‘Schitt’s Creek’ star pivots to Stephen King horror in ‘Chapelwaite’

Emily Hampshire listened to her agent when the script for horror series “Chapelwaite” arrived.

“When ‘Schitt’s Creek’ was over my agent was like, ‘I want you out of those plaids and baggy jeans,’ and I think putting me in a corset was the furthest she could take that,” said Hampshire about her segue from sardonic, flannel-wearing Stevie Budd on “Creek” to Rebecca Morgan in “Chapelwaite,” set in 1850s Maine and based on Stephen King’s short story “Jerusalem’s Lot.”

Premiering Sunday (Aug. 22) on Epix, the 10-episode series (shot in Halifax, Nova Scotia) revolves around Charles Boone (Oscar winner Adrien Brody), a brooding sea captain who returns with his two daughters (Jennifer Ens, Sirena Gulamgaus) and young son (Ian Ho) to the family’s spooky ancestral home, Chapelwaite, following the death of his wife. The Boones are both feared and reviled by the locals — the family’s spooky, tragic and cursed history dates back decades — and, sure enough, weird stuff starts to happen as soon as they move into the gothic-style mansion.

Photo of Adrien Brody as Charles Boone gazing out of a window from his spooky ancestral home, Chapelwaite.
Adrien Brody plays brooding sea captain Charles Boone, who moves into his ancestral home in Maine.
Chris Reardon/Epix

Hampshire’s Rebecca Morgan is a forward-thinking aspiring writer who’s working on her first assignment for Atlantic Monthly magazine. She embeds herself into the family under the guise of their governess to get the scoop on their troublesome past, which she hopes to publish in the periodical.

“I would describe her as a super-ambitious woman who’s ahead of her time,” Hampshire said. “What I loved about so many of Rebecca’s lines is that, while they’re said from her perspective in the 1850s, they’re so relevant today.

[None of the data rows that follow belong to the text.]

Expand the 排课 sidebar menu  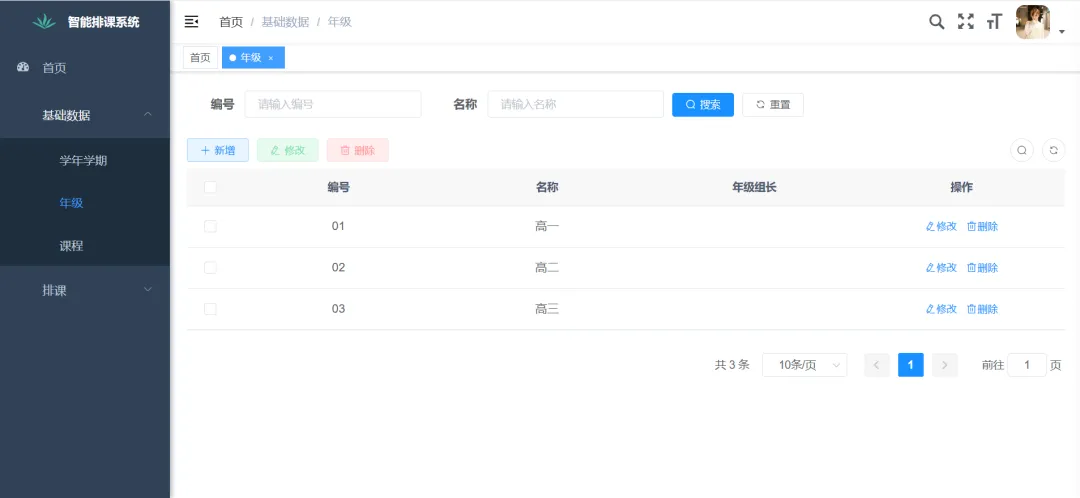pyautogui.click(x=85, y=290)
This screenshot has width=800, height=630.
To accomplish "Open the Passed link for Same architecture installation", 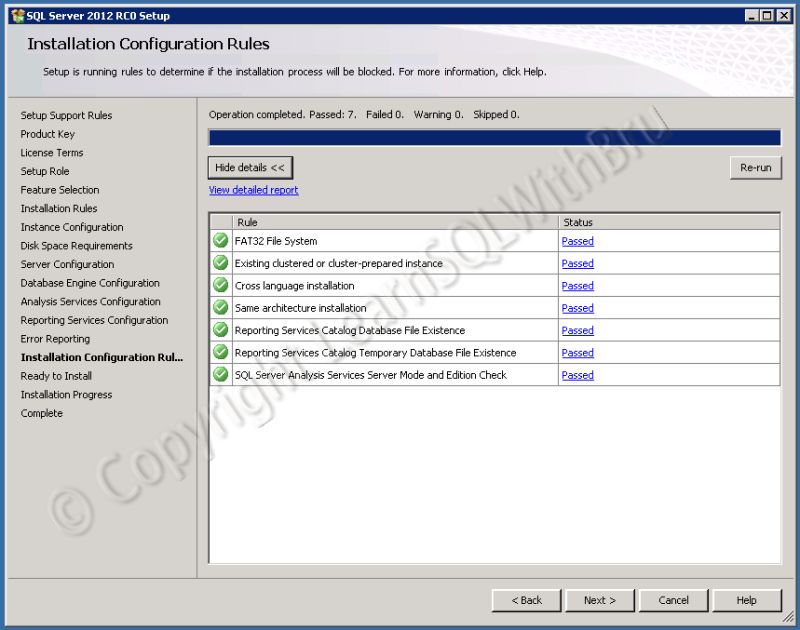I will (x=577, y=308).
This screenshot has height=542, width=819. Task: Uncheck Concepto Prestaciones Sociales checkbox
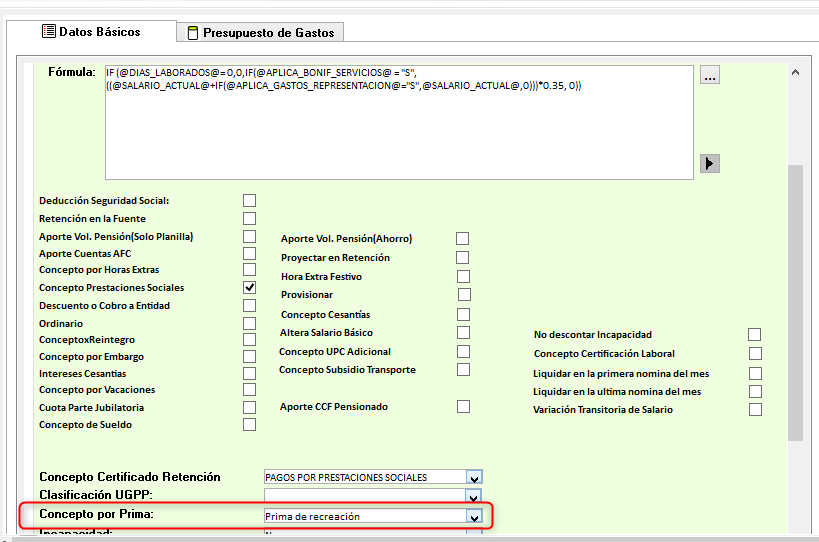tap(249, 287)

“What’s crazy is that, when [‘Chapelwaite’] came to me, I had just sold my own show [a revival of ‘Mary Hartman, Mary Hartman’] to Sony and I’m a writer on that for the first time,” she said. “At that time I was reading Stephen King’s book ‘On Writing.’ Then I read ‘Jerusalem’s Lot’ and saw that there’s no Rebecca Morgan in it..and I decided that, if Stephen King was a super-smart, educated woman in the 1850s, he would be Rebecca Morgan.”

Rebecca was incorporated into the script for “Chapelwaite” by series writers Jason and Peter Filardi. “They wrote Rebecca so intelligently — she want to Mount Holyoke [College] and I researched the school, which is so progressive, even to this day. It’s the first all-women’s school that allowed trans women and all their mandates are about women who are empowered and question authority and question the paradigms set up for them.

“So I felt like I didn’t need to add anything to Rebecca,” she said. “I just needed to rise up to the occasion.”

Photo of Emily Hampshire as Rebecca, walking down the main street of Preacher's Corner and holding a basket.
Rebecca walks down the main street of Preacher’s Corner in “Chapelwaite.”
Chris Reardon/Epix

“Chapelwaite” is Hampshire’s first costume drama as an adult, but she’s had experience in the genre dating back to her early acting days.

“When I was younger there used to be these things called ‘miniseries’ and they were usually set in the 1800s on a farm in Canada,” she said. “I got lots of those parts to play like the mother of seven children. I haven’t done this in a very long time but I love it. When I was a kid, I was obsessed with ‘Anne of Green Gables’ and I was sent to this camp where you spent a week living in the past — you sleep on hay, churn butter and go to a schoolhouse. I loved it — most kids wouldn’t, so don’t send your kids there.”

The interior scenes in the Chapelwaite house were shot on a studio set — as were the scenes in nearby town Preacher’s Corner — but the exteriors were shot outside of a real home. “It’s a house that was haunted, for real, and is now an air bnb where they have a story of everyone who lived in that house,” Hampshire said. “And everybody who lived there died tragically, and they’re still mad about it — doors slam randomly. It was surreal.”